Data extract ::
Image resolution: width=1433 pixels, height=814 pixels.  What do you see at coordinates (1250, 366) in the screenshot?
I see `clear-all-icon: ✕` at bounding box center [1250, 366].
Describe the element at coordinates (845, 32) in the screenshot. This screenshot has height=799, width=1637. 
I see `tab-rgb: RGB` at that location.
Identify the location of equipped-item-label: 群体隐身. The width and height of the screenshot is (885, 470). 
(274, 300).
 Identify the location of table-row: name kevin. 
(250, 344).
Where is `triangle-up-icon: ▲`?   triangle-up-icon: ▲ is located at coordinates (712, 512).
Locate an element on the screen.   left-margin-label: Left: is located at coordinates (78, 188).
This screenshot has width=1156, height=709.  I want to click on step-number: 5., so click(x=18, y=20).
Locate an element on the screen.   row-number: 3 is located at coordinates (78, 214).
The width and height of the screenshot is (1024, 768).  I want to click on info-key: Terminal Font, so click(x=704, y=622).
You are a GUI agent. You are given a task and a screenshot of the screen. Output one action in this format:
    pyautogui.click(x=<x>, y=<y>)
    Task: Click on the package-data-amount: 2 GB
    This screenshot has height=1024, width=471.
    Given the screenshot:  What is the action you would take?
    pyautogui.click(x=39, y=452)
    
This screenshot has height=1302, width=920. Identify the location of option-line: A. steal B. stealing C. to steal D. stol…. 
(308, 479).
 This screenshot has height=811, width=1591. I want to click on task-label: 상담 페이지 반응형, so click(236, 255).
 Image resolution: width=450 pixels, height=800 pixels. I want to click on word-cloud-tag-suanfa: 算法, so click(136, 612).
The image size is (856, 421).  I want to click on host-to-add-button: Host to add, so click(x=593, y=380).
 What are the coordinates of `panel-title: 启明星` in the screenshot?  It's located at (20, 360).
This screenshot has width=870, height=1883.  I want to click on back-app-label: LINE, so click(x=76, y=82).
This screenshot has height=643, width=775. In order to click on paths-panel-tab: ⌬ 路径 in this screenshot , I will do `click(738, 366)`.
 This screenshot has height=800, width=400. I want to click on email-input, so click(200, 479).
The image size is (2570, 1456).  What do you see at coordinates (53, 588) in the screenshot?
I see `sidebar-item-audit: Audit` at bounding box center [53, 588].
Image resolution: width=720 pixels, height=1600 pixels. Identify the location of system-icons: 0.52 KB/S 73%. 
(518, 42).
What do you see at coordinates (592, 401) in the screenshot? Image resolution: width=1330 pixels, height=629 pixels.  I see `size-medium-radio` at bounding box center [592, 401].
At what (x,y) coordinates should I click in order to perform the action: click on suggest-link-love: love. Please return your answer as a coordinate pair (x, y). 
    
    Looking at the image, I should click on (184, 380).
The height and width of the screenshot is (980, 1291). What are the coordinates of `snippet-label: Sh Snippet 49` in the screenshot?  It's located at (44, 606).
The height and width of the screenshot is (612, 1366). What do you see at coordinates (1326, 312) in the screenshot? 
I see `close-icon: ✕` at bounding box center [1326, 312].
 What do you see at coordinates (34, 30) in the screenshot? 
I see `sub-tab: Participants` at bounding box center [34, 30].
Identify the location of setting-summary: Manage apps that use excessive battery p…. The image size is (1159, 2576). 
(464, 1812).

Work request ::
Switch every "Identify the location of" in the listing to "Give the position of" and reproduce the whole listing with everything else unchanged.

Result of this exercise ::
Image resolution: width=1433 pixels, height=814 pixels.  What do you see at coordinates (1250, 366) in the screenshot?
I see `clear-all-icon: ✕` at bounding box center [1250, 366].
Describe the element at coordinates (845, 32) in the screenshot. This screenshot has height=799, width=1637. 
I see `tab-rgb: RGB` at that location.
Give the position of equipped-item-label: 群体隐身. The width and height of the screenshot is (885, 470). 
(274, 300).
 Give the position of table-row: name kevin. 
(250, 344).
Where is `triangle-up-icon: ▲`?   triangle-up-icon: ▲ is located at coordinates (712, 512).
Locate an element on the screen.   left-margin-label: Left: is located at coordinates (78, 188).
This screenshot has width=1156, height=709.  I want to click on step-number: 5., so click(x=18, y=20).
Locate an element on the screen.   row-number: 3 is located at coordinates (78, 214).
The width and height of the screenshot is (1024, 768).  I want to click on info-key: Terminal Font, so click(x=704, y=622).
You are a GUI agent. You are given a task and a screenshot of the screen. Output one action in this format:
    pyautogui.click(x=<x>, y=<y>)
    Task: Click on the package-data-amount: 2 GB
    This screenshot has height=1024, width=471.
    Given the screenshot:  What is the action you would take?
    pyautogui.click(x=39, y=452)
    
This screenshot has height=1302, width=920. Give the position of option-line: A. steal B. stealing C. to steal D. stol…. 
(308, 479).
 This screenshot has height=811, width=1591. I want to click on task-label: 상담 페이지 반응형, so click(236, 255).
 Image resolution: width=450 pixels, height=800 pixels. I want to click on word-cloud-tag-suanfa: 算法, so click(136, 612).
The image size is (856, 421).  I want to click on host-to-add-button: Host to add, so click(x=593, y=380).
 What are the coordinates of `panel-title: 启明星` in the screenshot?  It's located at (20, 360).
This screenshot has width=870, height=1883.  I want to click on back-app-label: LINE, so click(x=76, y=82).
This screenshot has height=643, width=775. In order to click on paths-panel-tab: ⌬ 路径 in this screenshot , I will do `click(738, 366)`.
 This screenshot has height=800, width=400. I want to click on email-input, so click(200, 479).
The image size is (2570, 1456).  What do you see at coordinates (53, 588) in the screenshot?
I see `sidebar-item-audit: Audit` at bounding box center [53, 588].
Image resolution: width=720 pixels, height=1600 pixels. Give the position of system-icons: 0.52 KB/S 73%. 
(518, 42).
What do you see at coordinates (592, 401) in the screenshot? Image resolution: width=1330 pixels, height=629 pixels.  I see `size-medium-radio` at bounding box center [592, 401].
At what (x,y) coordinates should I click in order to perform the action: click on suggest-link-love: love. Please return your answer as a coordinate pair (x, y). 
    
    Looking at the image, I should click on (184, 380).
The height and width of the screenshot is (980, 1291). What are the coordinates of `snippet-label: Sh Snippet 49` in the screenshot?  It's located at (44, 606).
The height and width of the screenshot is (612, 1366). What do you see at coordinates (1326, 312) in the screenshot? 
I see `close-icon: ✕` at bounding box center [1326, 312].
 What do you see at coordinates (34, 30) in the screenshot? 
I see `sub-tab: Participants` at bounding box center [34, 30].
Give the position of setting-summary: Manage apps that use excessive battery p…. The image size is (1159, 2576). 
(464, 1812).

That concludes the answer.